WHAT TO PRODUCE - Each line of the data below that carries the word "agent" needs to be copied.

(Dataset entries)
▬▬▬▬▬▬
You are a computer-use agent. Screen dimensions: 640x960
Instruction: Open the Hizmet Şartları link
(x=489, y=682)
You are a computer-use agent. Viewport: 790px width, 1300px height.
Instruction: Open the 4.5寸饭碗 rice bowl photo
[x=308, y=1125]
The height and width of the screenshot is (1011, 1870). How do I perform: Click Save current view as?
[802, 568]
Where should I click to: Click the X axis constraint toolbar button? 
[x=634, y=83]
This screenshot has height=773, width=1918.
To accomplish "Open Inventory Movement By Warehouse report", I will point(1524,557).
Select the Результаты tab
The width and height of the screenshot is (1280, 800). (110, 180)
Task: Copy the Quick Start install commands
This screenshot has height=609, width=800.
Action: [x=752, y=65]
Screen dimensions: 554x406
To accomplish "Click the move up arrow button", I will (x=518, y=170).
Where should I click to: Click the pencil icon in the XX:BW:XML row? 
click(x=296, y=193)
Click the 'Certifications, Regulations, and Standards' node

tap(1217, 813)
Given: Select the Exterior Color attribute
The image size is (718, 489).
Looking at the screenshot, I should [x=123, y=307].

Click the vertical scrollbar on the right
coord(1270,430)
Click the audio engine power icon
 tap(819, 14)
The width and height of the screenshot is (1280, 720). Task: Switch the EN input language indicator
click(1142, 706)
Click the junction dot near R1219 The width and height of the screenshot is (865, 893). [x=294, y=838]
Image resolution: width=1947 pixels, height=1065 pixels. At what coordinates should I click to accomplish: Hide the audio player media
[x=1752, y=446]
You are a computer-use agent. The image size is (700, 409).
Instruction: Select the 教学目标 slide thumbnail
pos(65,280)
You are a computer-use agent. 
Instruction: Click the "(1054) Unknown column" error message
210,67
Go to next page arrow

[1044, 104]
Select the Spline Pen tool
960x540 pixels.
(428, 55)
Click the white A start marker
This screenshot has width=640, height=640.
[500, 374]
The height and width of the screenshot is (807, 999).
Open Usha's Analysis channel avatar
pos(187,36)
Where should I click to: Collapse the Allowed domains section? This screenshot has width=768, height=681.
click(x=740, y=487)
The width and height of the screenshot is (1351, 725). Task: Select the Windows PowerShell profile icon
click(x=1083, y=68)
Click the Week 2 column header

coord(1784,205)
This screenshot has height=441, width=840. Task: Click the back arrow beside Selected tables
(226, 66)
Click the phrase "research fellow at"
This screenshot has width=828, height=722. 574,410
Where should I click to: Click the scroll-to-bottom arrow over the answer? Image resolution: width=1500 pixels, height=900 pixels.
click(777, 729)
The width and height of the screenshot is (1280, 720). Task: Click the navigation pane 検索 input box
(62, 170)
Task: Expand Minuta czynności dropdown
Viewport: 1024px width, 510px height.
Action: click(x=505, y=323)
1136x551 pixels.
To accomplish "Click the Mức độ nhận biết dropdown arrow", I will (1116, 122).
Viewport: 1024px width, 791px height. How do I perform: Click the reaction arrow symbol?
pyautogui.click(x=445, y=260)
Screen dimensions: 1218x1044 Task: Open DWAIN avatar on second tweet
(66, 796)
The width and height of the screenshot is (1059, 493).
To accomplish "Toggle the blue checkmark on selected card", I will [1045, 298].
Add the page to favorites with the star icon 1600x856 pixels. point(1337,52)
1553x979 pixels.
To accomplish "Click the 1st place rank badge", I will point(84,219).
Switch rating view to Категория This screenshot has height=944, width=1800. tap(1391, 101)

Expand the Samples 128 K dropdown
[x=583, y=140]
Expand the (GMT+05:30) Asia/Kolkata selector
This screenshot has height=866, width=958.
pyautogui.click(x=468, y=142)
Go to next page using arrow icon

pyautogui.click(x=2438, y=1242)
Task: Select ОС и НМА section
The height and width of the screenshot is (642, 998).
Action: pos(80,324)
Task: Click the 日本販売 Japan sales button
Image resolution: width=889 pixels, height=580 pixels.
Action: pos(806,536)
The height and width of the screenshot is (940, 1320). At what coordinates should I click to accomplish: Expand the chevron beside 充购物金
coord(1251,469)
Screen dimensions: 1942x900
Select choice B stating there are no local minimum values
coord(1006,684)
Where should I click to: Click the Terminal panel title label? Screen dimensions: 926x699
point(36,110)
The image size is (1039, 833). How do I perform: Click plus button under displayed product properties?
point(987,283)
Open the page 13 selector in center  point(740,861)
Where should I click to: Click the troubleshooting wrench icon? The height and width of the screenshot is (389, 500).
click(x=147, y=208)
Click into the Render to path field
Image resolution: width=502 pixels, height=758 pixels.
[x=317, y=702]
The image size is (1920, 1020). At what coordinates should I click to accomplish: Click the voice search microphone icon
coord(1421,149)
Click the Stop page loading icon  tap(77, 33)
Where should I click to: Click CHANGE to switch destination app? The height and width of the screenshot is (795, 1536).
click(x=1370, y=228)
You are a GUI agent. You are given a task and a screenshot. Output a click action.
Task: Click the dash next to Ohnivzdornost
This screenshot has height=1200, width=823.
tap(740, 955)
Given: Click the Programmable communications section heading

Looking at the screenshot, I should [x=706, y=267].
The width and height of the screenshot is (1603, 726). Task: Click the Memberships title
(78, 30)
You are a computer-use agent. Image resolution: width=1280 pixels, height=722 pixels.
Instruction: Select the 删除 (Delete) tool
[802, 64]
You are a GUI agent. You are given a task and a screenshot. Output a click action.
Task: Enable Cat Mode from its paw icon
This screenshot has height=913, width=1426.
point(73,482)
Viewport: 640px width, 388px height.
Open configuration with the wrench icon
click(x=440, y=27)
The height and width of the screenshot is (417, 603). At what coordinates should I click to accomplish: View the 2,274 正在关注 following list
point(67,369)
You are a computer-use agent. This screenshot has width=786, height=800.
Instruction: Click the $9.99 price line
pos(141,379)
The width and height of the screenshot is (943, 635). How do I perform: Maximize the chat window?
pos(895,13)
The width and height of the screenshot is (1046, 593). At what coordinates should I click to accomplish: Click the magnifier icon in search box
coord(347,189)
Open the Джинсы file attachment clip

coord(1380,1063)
▬▬▬▬▬▬
RESULT OF THE TASK -
You are a computer-use agent. Screen dimensions: 640x960
You are a computer-use agent. Viewport: 790px width, 1300px height.
You are a computer-use agent. The image size is (700, 409).
You are a computer-use agent. 
You are a GUI agent. You are given a task and a screenshot. Output a click action.
You are a computer-use agent. Image resolution: width=1280 pixels, height=722 pixels.
You are a GUI agent. You are given a task and a screenshot. Output a click action.
You are a computer-use agent. This screenshot has width=786, height=800.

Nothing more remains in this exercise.